* **Exercise prompt**: Can you copy out, word for word, the stretch of the records below from the line containing "Expand Nuggets vs Rockets game chevron" through the line containing "The height and"?

* **Data lines**:
## Begin

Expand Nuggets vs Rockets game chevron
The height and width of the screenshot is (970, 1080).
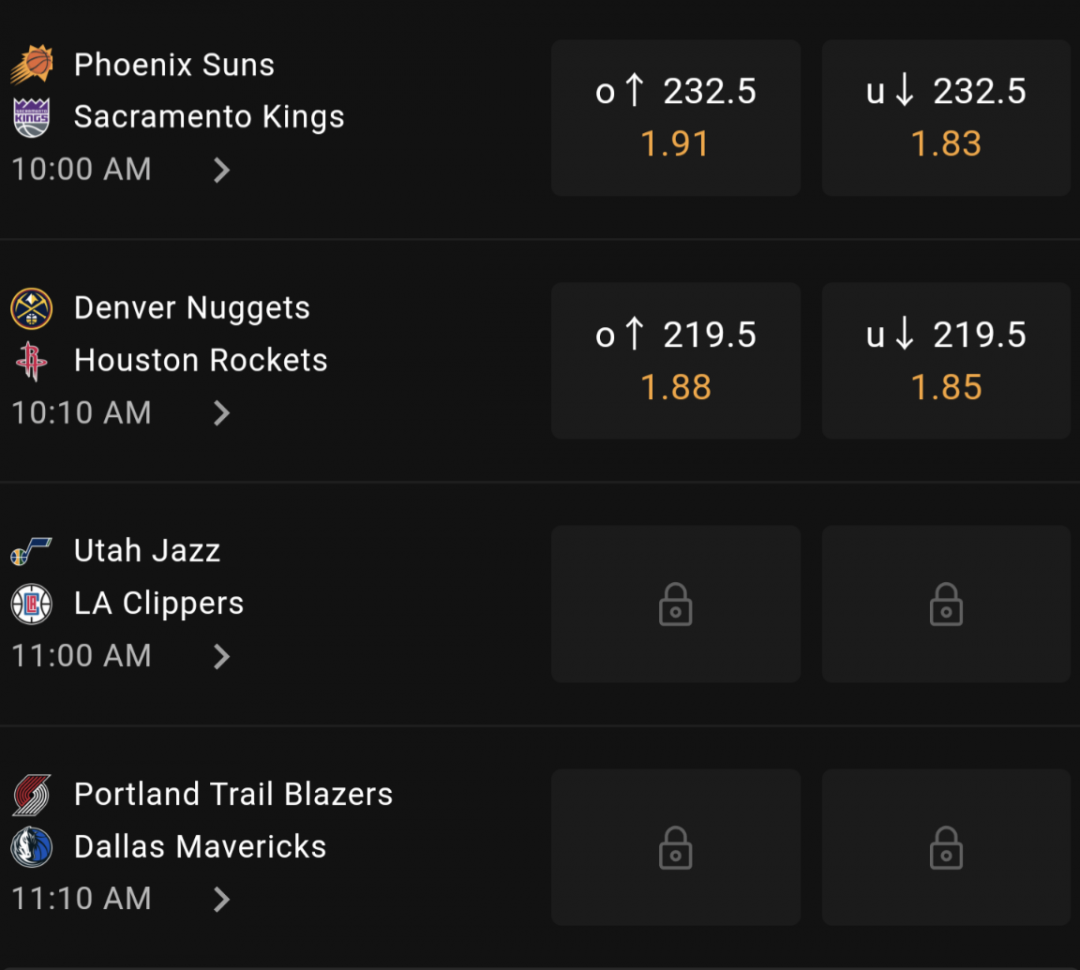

## End
## Begin

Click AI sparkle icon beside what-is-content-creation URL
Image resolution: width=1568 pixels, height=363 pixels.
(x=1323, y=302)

## End
## Begin

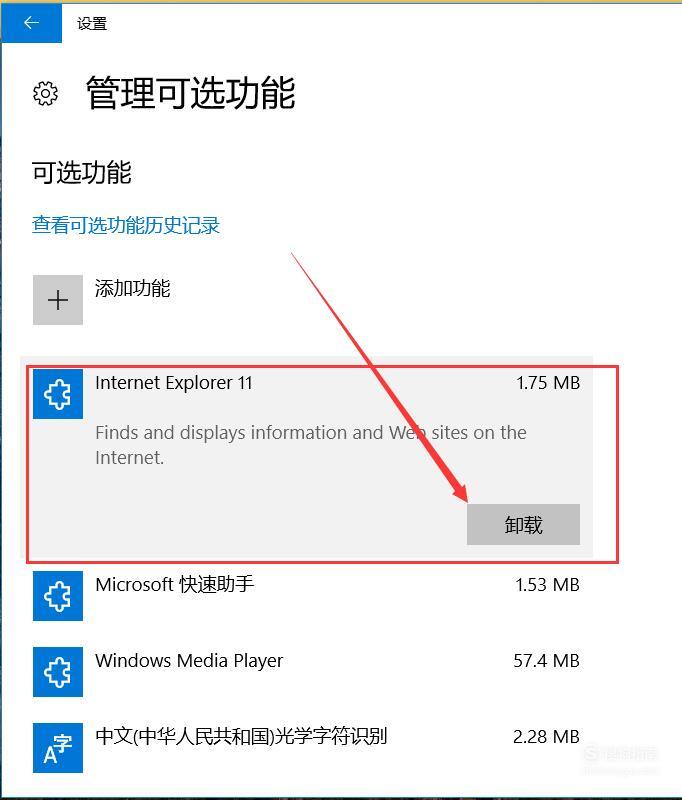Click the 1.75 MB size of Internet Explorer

## End

* **The completed task**:
Expand Nuggets vs Rockets game chevron
The height and width of the screenshot is (970, 1080).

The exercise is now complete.